Kentucky, along with Mississippi and New York, have instructed hospitals to devise tiering systems to determine which employees should receive the first vaccinations. Other states, including Arkansas and Minnesota, are holding off on making decisions until they receive guidance from their own advisory panels.
The first shipment of coronavirus vaccines expected later this month won’t include enough shots for the 21 million health care workers and 3 million residents of nursing homes and long-term care facilities. The U.S. is aiming to ship enough doses for 20 million people by the end of the year, assuming shots from Pfizer and Moderna are both authorized soon. Both of those vaccines requires two doses, administered over several weeks.
The specialized handling requirements for Pfizer’s vaccine, which must be kept at ultralow temperatures, is also complicating matters. Once the vaccine is thawed, there’s limited time to get the shots into people’s arms. Hospitals will need to quickly determine who’s receiving vaccinations to avoid wasting the supply. Some state health officials have suggested hospitals could look to vaccinate others not on the priority lists to ensure doses don’t get wasted.
“If the hospital is vaccinating all their health care workers, and they've got some vaccine leftover, I would love for them to vaccinate high-risk patients that they have or the EMS people that are there,” Lance Frye, the interim head of Oklahoma’s health department.
Some hospital leaders said they are better prepared than state officials to decide which employees should get the first vaccines. “I don’t believe any state can get down to the micro-level,” said Mark Jarrett, chief quality officer at Northwell Health, New York’s largest private health system. “It’s just easier to let it go to the local people.”
Ultimately, he expressed confidence that more vaccines will quickly be rolled out after the initial shipments. The head of Operation Warp Speed, the government's vaccine accelerator, on Wednesday projected that 30 million more people could receive shots in January, followed by 50 million more in February.
“If they accidentally do this group first instead of this group first, I don’t think it will make a difference,” Jarrett said.

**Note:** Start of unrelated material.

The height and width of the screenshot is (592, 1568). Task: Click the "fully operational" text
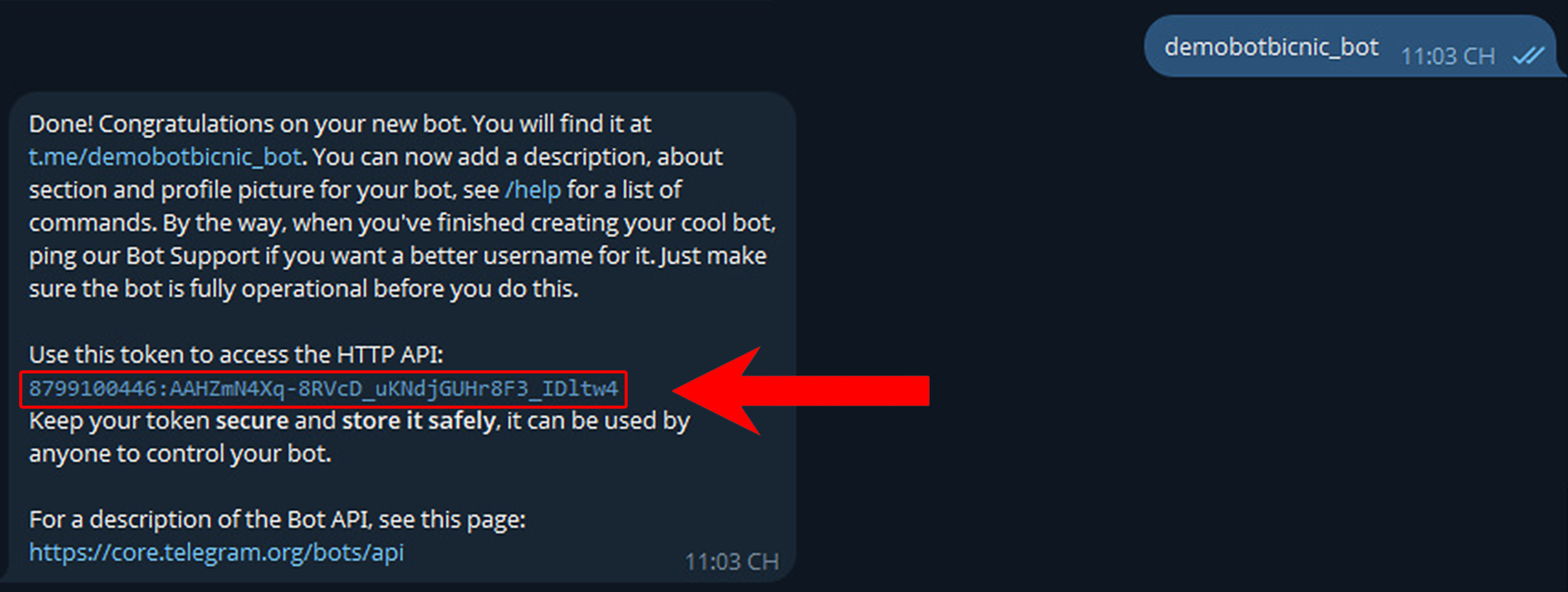pyautogui.click(x=278, y=289)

States in recent days were informed of the number of doses they'll receive once the Pfizer vaccine gets FDA's greenlight, according to Claire Hannan, the executive director of the Association of Immunization Managers. An FDA advisory committee will review the Pfizer shot on Dec. 10, with authorization expected to come in the following days.

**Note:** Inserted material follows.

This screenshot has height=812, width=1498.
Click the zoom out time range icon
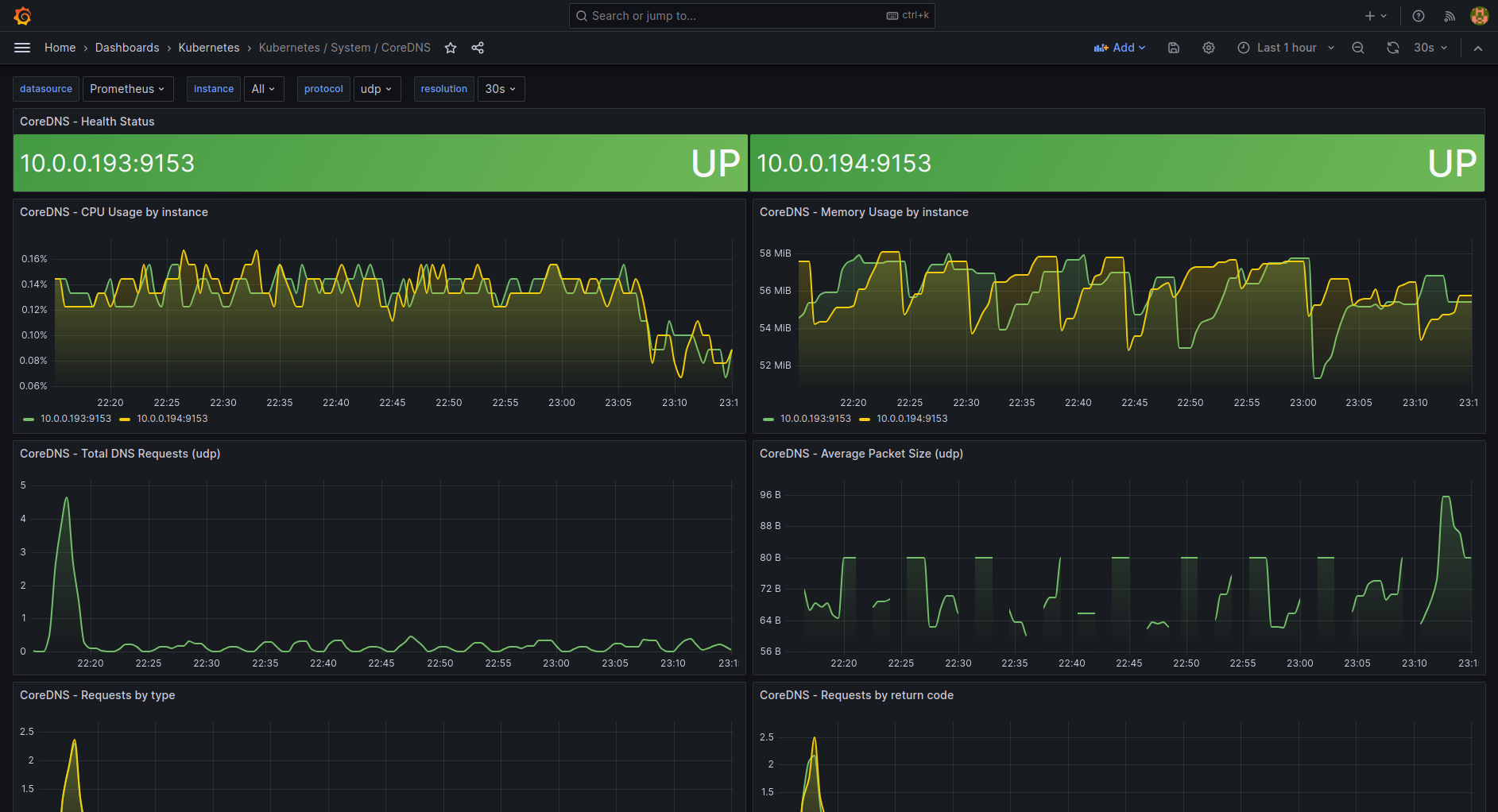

But officials in at least one state, Pennsylvania, told POLITICO they haven’t been told how many shots to expect, although federal officials insist that states have been able access the information for weeks through a new data platform the federal government built to support the mass vaccination effort. The episode indicates how glitches and miscommunication could affect the complicated distribution of the vaccine, especially in the first few weeks.
One of the more difficult decisions is how to apportion shots between health workers treating Covid patients amid the pandemic’s worst stretch yet and long-term care facilities that have been ravaged by the virus. Over 100,000 Americans are now hospitalized with Covid-19, and there’s again increased spread inside long-term care facilities.
Governors are facing competing demands from powerful health care interests lobbying for top priority.
On Thursday, a major senior care lobby asked governors to prioritize their residents and staff ahead of frontline health care workers in hospitals. The American Health Care Association and National Center for Assisted Living said expedited shots are crucial as facilities experience a surge of Covid-19 in their communities, arguing that a one-month delay could cost thousands of more lives.
The Trump administration has partnered with CVS and Walgreens to provide shots to most of the nation’s 15,000 nursing homes and 29,000 assisted-living facilities. Details of the vaccination effort will vary by state.
States can choose when to begin vaccinating nursing homes, provided they have enough vaccine to cover everyone in the building. If they have enough shots, those may be sent to other elder-care facilities. But that would still lead to critical decisions of which facilities get immunized first.
To avoid rationing shots inside a long-term care facility, the pharmacies plan to vaccinate all residents willing to receive the vaccine before moving onto the next location. “There should not be a situation of only certain residents will receive it and others will not,” AHCA said in a statement.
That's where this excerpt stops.